Biochemical cascades initiated by oxidative stress and excitotoxic intracellular
calcium rises are thought to converge on
mitochondrial dysfunction. We investigated the contribution of
mitochondrial dysfunction to
free radical (FR) overproduction in rat CA1 pyramidal neurons of organotypic slices subjected to a hypoxic-
hypoglycemic insult.
Ischemia-induced FR generation was decreased by the mitochondrial complex I blocker,
rotenone, indicating that mitochondria are the principal source of ischemic FR production. Measurements of mitochondrial
calcium with the mitochondrial
calcium probe dihydroRhod-2, revealed that FR production during and after the anoxic episode correlates with the accumulation of mitochondrial
calcium.

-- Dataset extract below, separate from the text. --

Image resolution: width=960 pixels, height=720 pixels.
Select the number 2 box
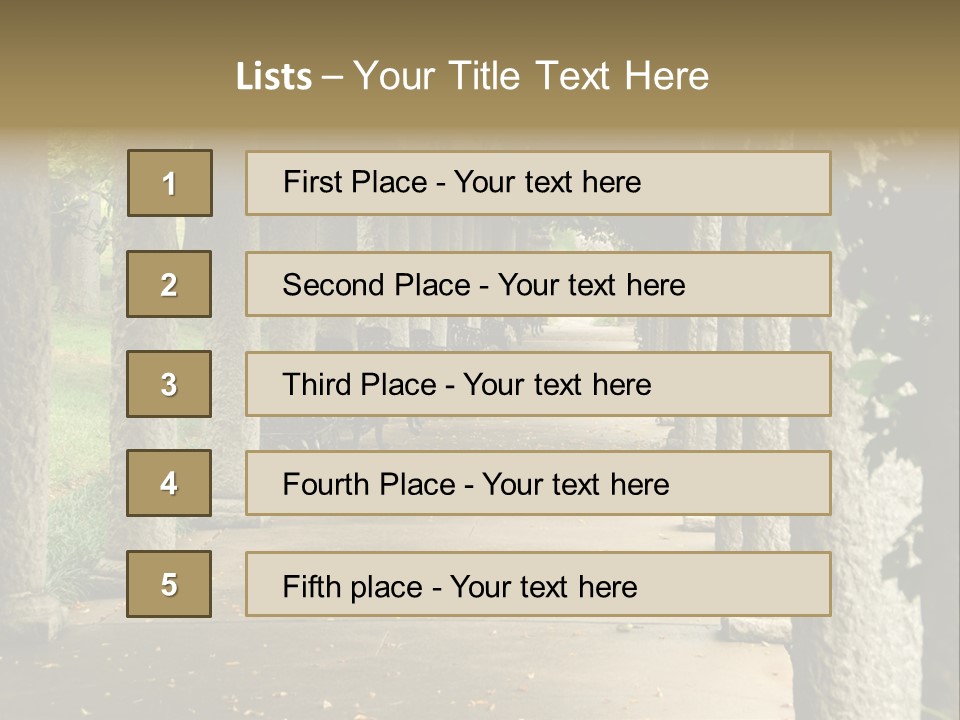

However, the mitochondrial
calcium uptake inhibitor
Ru360 did not prevent FR generation during
ischemia and attenuated it to some degree during reoxygenation. On the other hand, the mitochondrial permeability transition blocker cyclosporinA (CsA) completely arrested both ischemic FR generation and mitochondrial
calcium overload, and prevented deterioration of neuronal intrinsic membrane properties. CsA had no effect on the accumulation of intracellular
calcium during
ischemia-reperfusion.
Nicotinamide, a blocker of NAD+ hydrolysis, reproduced the CsA effects on FR generation, mitochondrial
calcium accumulation and cytoplasmic
calcium increases. These observations suggest that a major determinant of ischemic FR generation in pyramidal neurons is the uncoupling of the mitochondrial respiratory chain, which may be associated with the mitochondrial permeability transition.